After the feature selection and extraction, the feature extraction unit will generate one target feature information set. This set contains all the feature information extracted from the target fusion dataset and has a one-to-one correspondence with the target fusion dataset.

Step S500: a target recognition unit is constructed based on the target feature information set, and the target fusion dataset is intelligently recognized through the target recognition unit.

In the embodiment of the present application, a convolutional neural network model is selected to construct the target recognition unit. The convolutional model is trained by collecting datasets containing a large number of non-motor vehicle images obtained from actual shooting and labeling. These datasets contain the non-motor vehicle images in various scenarios, angles and lighting conditions to ensure that the model can learn enough feature information.

The datasets containing the large number of non-motor vehicle images are fed as input data into the convolutional neural network, and the convolutional neural network converts the original images into high-level feature representations by extracting image features layer by layer. After processing through a plurality of convolutional layers, pooling layers, and fully connected layers, the network outputs a probability distribution indicating a probability that the input images belong to each non-motor class. In order to improve a recognition performance of the model, the model is optimized by adjusting a network structure and optimizing hyperparameter settings, and a regularization technology is adopted to prevent overfitting.

The construction of the target recognition unit is completed through the above process to realize the intelligent recognition of a non-motor vehicle target.

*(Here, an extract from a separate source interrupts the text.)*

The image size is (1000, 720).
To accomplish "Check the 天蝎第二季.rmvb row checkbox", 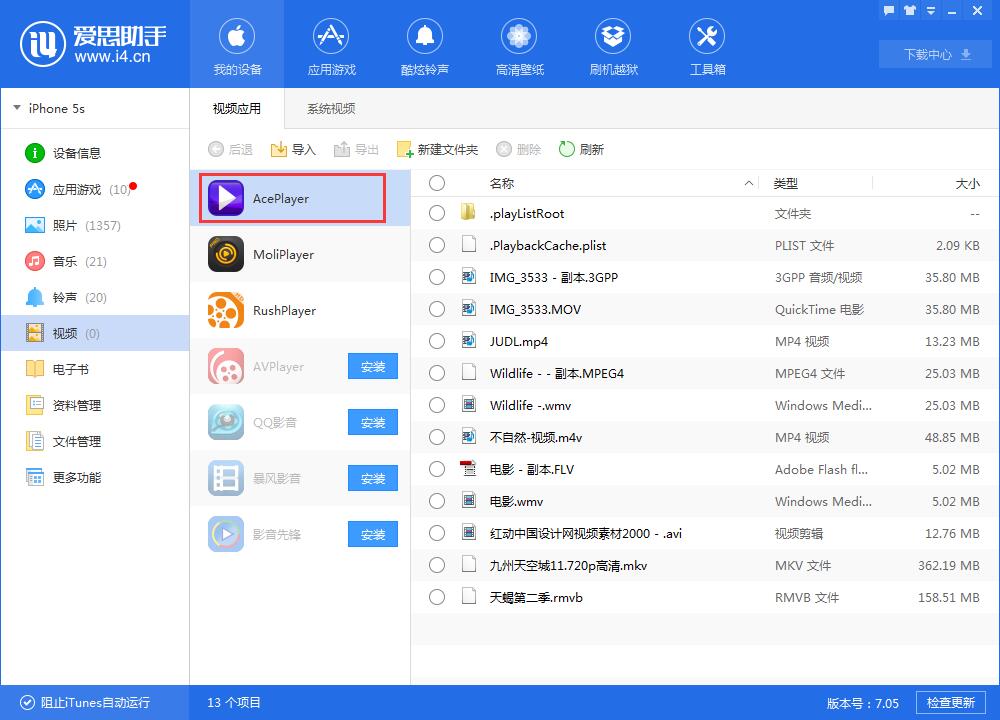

Further, step S100 in the method provided by the embodiment of the application further includes:

• • deploying the plurality of sensors within the target range based on monitoring demand information, communicatively associating the sensors within the same region, and constructing the sensor group according to association information;
  • performing the data collection on the target region through the sensor group to generate a plurality of regional datasets; and
  • performing a cluster analysis on the plurality of regional datasets to generate the multi-class regional dataset.

In the embodiment of the present application, the type of data to be collected is determined according to the monitoring demand information of the non-motor vehicle, including traffic, speed, driving trajectory, parking position, etc. of the non-motor vehicle. Based on this information, a suitable type of sensor, such as a video sensor, radar sensor, infrared sensor, etc., is selected for targeted deployment within the target range. After the deployment is completed, sensors in the same region are communicatively associated through a wireless communication technology, such as ZigBee.

After the sensor group is constructed, the data collection starts for the target region. Images, speeds, positions and other information of the non-motor vehicle are captured in real time by the sensors to generate the plurality of regional datasets. Each regional dataset contains detailed data of the non-motor vehicles in the region, such as traffic statistics, a speed distribution, and a driving trajectory map.

Next, the cluster analysis is performed on the plurality of regional datasets to recognize features and behavioral patterns of the non-motor vehicles in different regions. For example, the K-Means algorithm is used to divide the target region into a high traffic region, a low traffic region, a fast driving region, a slow driving region, etc. according to the traffic and speed data of the non-motor vehicle to generate the multi-class regional dataset.

Further, step S200 in the method provided by the embodiment of the present application further includes:

• • performing time stamp normalization on the multi-class regional dataset, detecting a time deviation of the multi-class regional dataset based on a standard time stamp, and generating time deviation data;
  • performing a time calibration based on the time deviation data, verifying a time alignment degree according to a calibration result, and establishing a fusion time alignment branch;
  • constructing a virtual space coordinate system, traversing the multi-class regional dataset to perform a positional registration, and generating a registration coordinate set;
  • verifying a space alignment degree based on the registration coordinate set, and establishing a fusion space alignment branch; and
  • constructing the data fusion channel based on the fusion time alignment branch and the fusion space alignment branch, wherein there exists a sequence of connections between the fusion time alignment branch and the fusion space alignment branch.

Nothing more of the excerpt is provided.